É sábado e estamos na casa da aldeia. Eu, o meu marido e a filha F.
F ainda acompanha os Pais para todos os sítios. Gosta do que nós gostamos, frequenta os sítios que nós frequentamos e tem uma relação com a mãe (eu) de total identificação e transparência. Talvez demasiada transparência.... F não tem um único amigo da sua idade. Não me parece saudável!
O que verá uma rapariga de 23 anos numa aldeia no meio de nada, sem atracções ou interesses, apenas com o clima frio e a lareira acesa?
Hoje, o meu marido falou connosco de trivialidades e em tom suave, como se toda a tensão anterior não tivesse existido. Comportámo-nos como tem sido já habitual nos últimos anos. Sem violência, sem sentimento, sem interesse !
Pareceu-me que ele queria voltar a aproximar-se. Chegou mesmo a sugerir visitar amigos meus de quem diz horrores todos os dias... (todos os meus amigos são pessoas horríveis, apenas os amigos dele são gente interessante !)
A F não tirou o pijama em todo o dia, não lavou os dentes nem tomou duche, mas não está deprimida. Só não tem objectivos e diz estar muito cansada. Será da medicação?
Neste momento em que escrevo, estão - Pai e filha - estão a ver um filme dos Monty Python (um grupo de comediantes ingleses, já antigo). Bem sei que foram um sucesso de televisão, cinema, etc. E eles (pai e filha) estão a rir-se às gargalhadas, felicíssimos.
Mas, ainda não há10 minutos, a F estava de cara fechada, dedicada ao seu tricot e dizendo que queria ir para a cama por estar muito cansada.
Eu não caminho para nova... em breve serei uma idosa a precisar que tomem conta de mim.

**Tarefa proposta 1**:
Responde às perguntas sobre o excerto do sábado na casa da aldeia:
(a) Que idade tem F?
(b) De que grupo é o filme que pai e filha estão a ver?
(c) A que se dedicava F menos de dez minutos antes de se rir com o filme?
**Tarefa proposta 2**: Prossegue o relato do sábado na casa da aldeia a partir da última frase, mantendo a mesma voz de diário.
As entradas que vêm depois deste excerto são material à parte, sem relação com ele.

Dados recolhidos
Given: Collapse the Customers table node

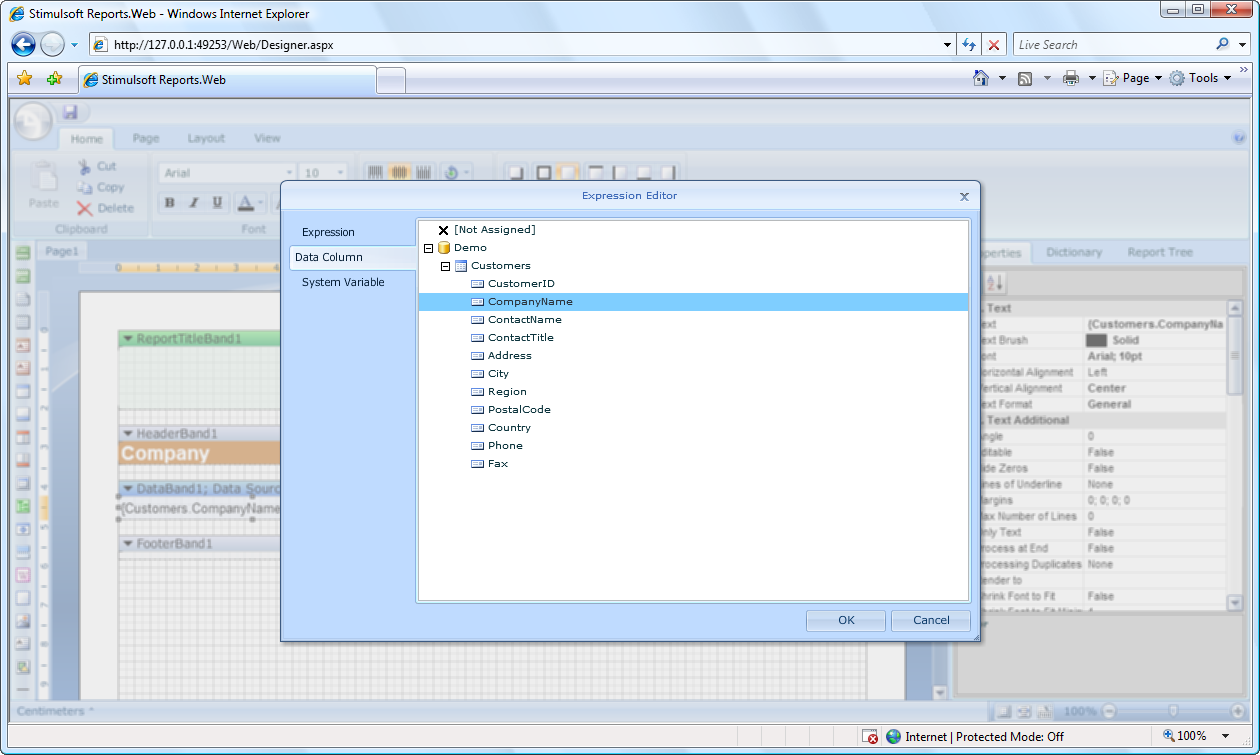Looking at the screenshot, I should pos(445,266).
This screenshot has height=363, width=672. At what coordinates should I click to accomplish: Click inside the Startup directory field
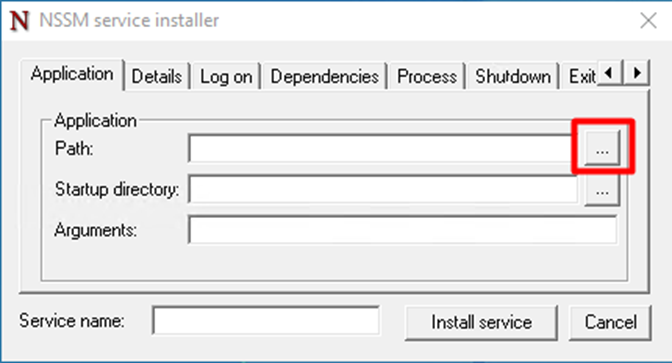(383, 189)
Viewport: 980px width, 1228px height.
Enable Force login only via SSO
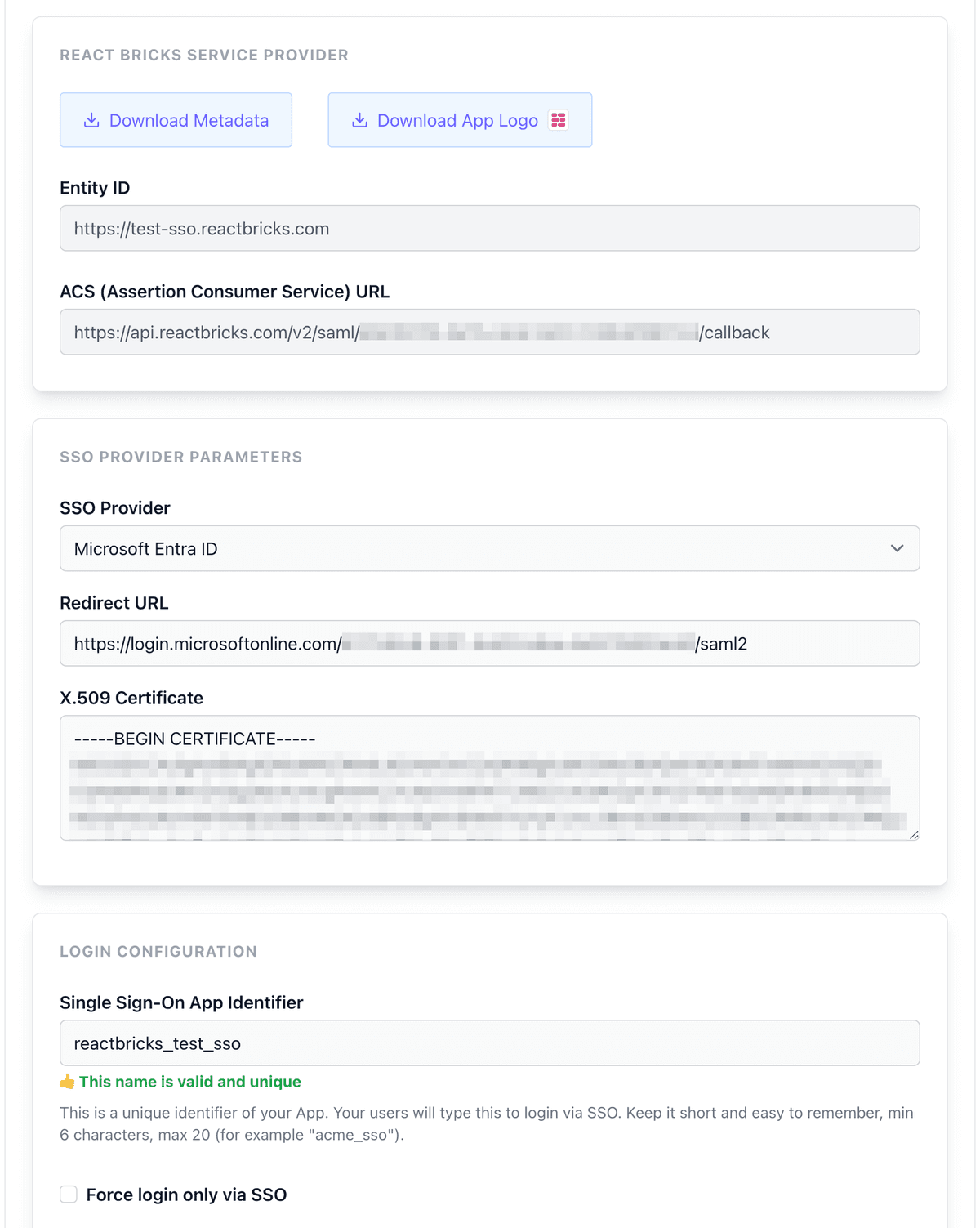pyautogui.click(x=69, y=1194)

**Resultado do exercício 1**:
(a) F tem 23 anos.
(b) O filme é dos Monty Python.
(c) Dedicava-se ao seu tricot.

**Resultado do exercício 2**:
A F há já 10 anos que convive com esta perturbação de Borderline, e eu tenho vistos melhorias e recaídas em questão de segundos !
E se isto se prolonga por mais 10 anos? e outros 10? Quem a ajudará?
É inteligente, mas não consegue dedicar-se o suficiente para completar a licenciatura na Faculdade. Qualquer obstáculo, por pequeno que seja, é motivo de desistência.
Estranho; pois em outras situações, que só de si dependem, ela supera provas incríveis !
Como conseguem estes doentes ultrapassar as suas dificuldades? Como se preparam para não necessitarem de apoio? Que posso eu fazer para a tornar independente? Porque desiste tão facilmente de tudo ?
Ela chamava a este tratamento ambulatório "A sua última esperança". Declarava a plenos pulmões que não iria desperdiçar esta sua última oportunidade de ficar "normal" ! E quando acorda cansada não vai????
Gostava de falar com a minha outra filha C que está no Estrangeiro. Há já 2 dias que não lhe falo. Com ela nunca comentámos muito o assunto da irmã, pois parece sentir-se preterida. Não é !
Tenho medo. Só queria fugir e esquecer tudo !!!!
Vamos lá a animar, miúda! Tem que ser !!!!